[Saved data entries]
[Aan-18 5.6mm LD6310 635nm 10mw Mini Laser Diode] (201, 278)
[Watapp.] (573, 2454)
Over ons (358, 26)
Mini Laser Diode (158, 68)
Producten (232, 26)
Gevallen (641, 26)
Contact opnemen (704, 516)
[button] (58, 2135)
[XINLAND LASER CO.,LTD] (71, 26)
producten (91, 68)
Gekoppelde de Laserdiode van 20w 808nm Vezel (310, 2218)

WHAT THE TASK REQUIRES:
Without skipping anything, transcribe every line above exactly.

ANSWER TO THE PROBLEM:
[Aan-18 5.6mm LD6310 635nm 10mw Mini Laser Diode] (201, 278)
[Watapp.] (573, 2454)
Over ons (358, 26)
Mini Laser Diode (158, 68)
Producten (232, 26)
Gevallen (641, 26)
Contact opnemen (704, 516)
[button] (58, 2135)
[XINLAND LASER CO.,LTD] (71, 26)
producten (91, 68)
Gekoppelde de Laserdiode van 20w 808nm Vezel (310, 2218)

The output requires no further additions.